Introduction: A deficiency in antithrombin (AT) can be hereditary or acquired. It is characterized by an AT activity level that is less than 80% of normal or the lower limit of the reference range on a regular basis. In some cases, AT deficiency has been linked to an increased risk of thromboembolism.


Case presentation: We present the case of a 56-year-old Malay man with long-segment thrombosis of the portal vein and superior mesenteric vein with small bowel ischemia. He was diagnosed with AT deficiency following an extensive hematological and thrombophilia workup supported by a strong familial history of venous thromboembolism (VTE) affecting his brothers and sister.


Conclusion: Inherited AT deficiency must be considered when spontaneous VTE occurs in young patients with unusual localizations, such as mesenteric veins and portal veins.


INTRODUCTION

Antithrombin (AT) is a serpin and natural anticoagulant that functions predominantly by inactivating the coagulation factors thrombin and factor Xa and less effectively by inactivating the factors IXa and XIa1, 2 Furthermore, the anticoagulant heparin is dependent on AT for its activity. Heparin binds to AT and increases its anticoagulant activity one thousandfold. AT, like tissue factor (TF) pathway inhibitor, inhibits the TF–factor VIIa complex, preventing factor VIIa from activating factors IX and X1.

AT deficiency is an autosomal dominant type of thrombophilia affected by serpin family C member 1 (SERPINC1) gene mutations3 and is reported to affect 1 in 500 to 1 in 5,000 people2, 4. Among Asians, 0.15% of individuals in healthy Japanese populations were estimated to have AT deficiency, which is comparable to the rate in Caucasian populations5. Individuals with AT deficiency are more prone to thrombosis. It is expected that 50% of those with congenital AT deficiency will have developed venous thromboembolism (VTE) by the age of 506. Homozygous AT deficiency is uncommon compared to heterozygous AT deficiency, and most homozygosity has been linked to intrauterine death2.

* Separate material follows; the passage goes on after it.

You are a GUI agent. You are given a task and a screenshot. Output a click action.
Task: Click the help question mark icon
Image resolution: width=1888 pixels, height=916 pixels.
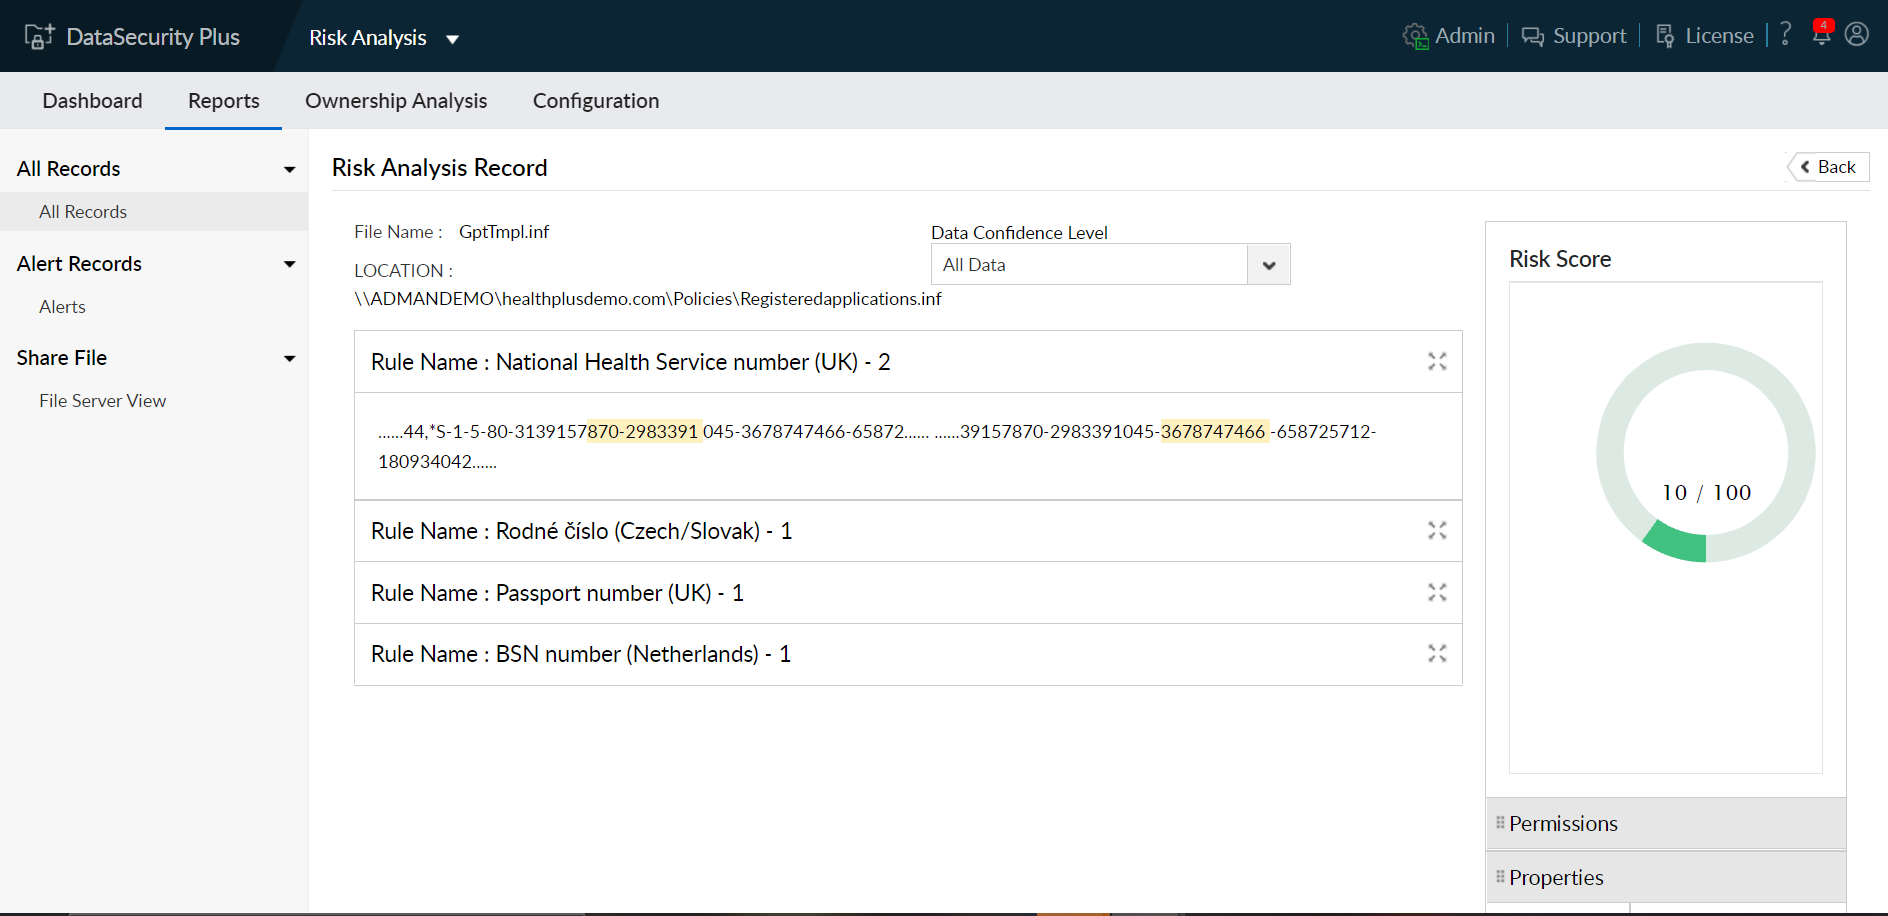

This case report describes a 56-year-old man with heterozygous AT deficiency who presented with acute abdominal pain due to long-segment thrombosis of the portal vein and superior mesenteric vein and small bowel ischemia.

CASE PRESENTATION

A 56-year-old Malay man presented to the emergency department with a sudden onset of lower abdominal pain that continued for several hours. The pain initially started in the left testicular area and radiated to the left lower quadrant of the abdomen. The pain was extensive and described by the patient as 10/10 on the pain grading scale. The abdominal pain was associated with a fever. He had no other symptoms such as nausea, vomiting, diarrhea, dysuria, or hematuria. He denied any traditional medication or recreational drug use. He used to be a cigarette smoker but had quit for the past 10 years.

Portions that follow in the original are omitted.